PROVIDED MATERIAL:

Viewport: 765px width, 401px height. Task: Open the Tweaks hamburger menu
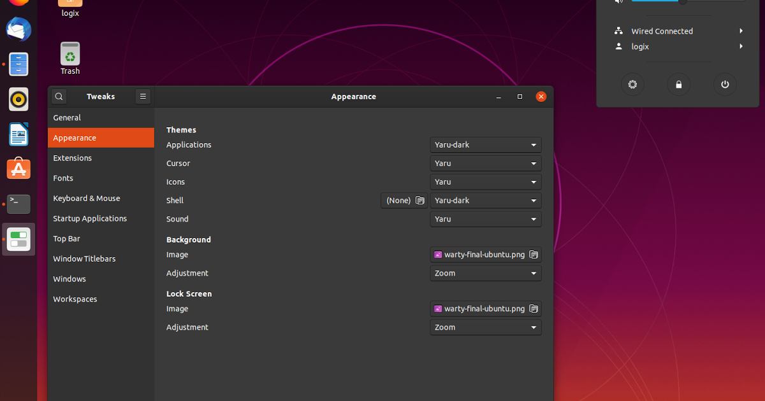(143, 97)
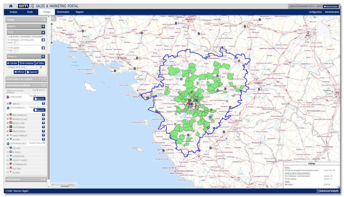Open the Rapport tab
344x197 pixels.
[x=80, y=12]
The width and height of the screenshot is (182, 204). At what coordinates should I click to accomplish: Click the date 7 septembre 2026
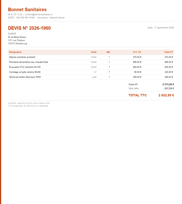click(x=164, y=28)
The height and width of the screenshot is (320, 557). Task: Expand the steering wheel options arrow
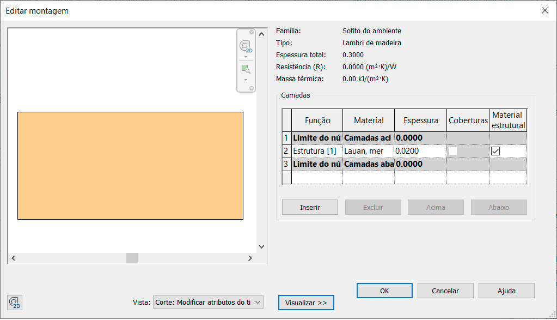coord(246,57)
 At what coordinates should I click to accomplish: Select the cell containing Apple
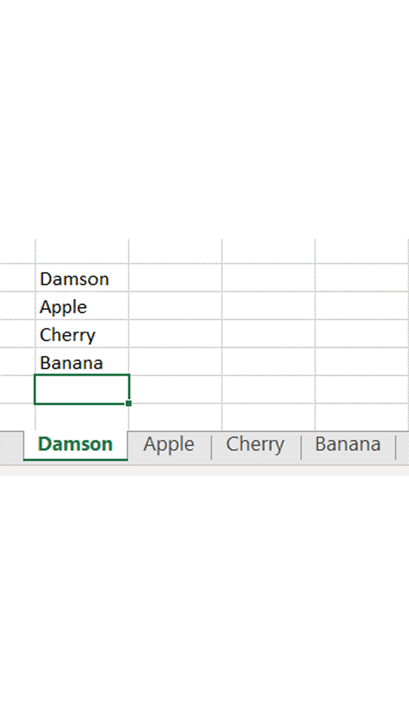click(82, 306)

TASK DIRECTIONS: Can you copy all of the material above word for word, leaving the pictures out?

TASK OUTPUT:
Viewport: 765px width, 401px height. Task: Open the Tweaks hamburger menu
(143, 97)
Open the Rapport tab
344x197 pixels.
[x=80, y=12]
The width and height of the screenshot is (182, 204). At what coordinates should I click to accomplish: Click the date 7 septembre 2026
click(x=164, y=28)
The height and width of the screenshot is (320, 557). Task: Expand the steering wheel options arrow
coord(246,57)
 At what coordinates should I click to accomplish: Select the cell containing Apple
click(82, 306)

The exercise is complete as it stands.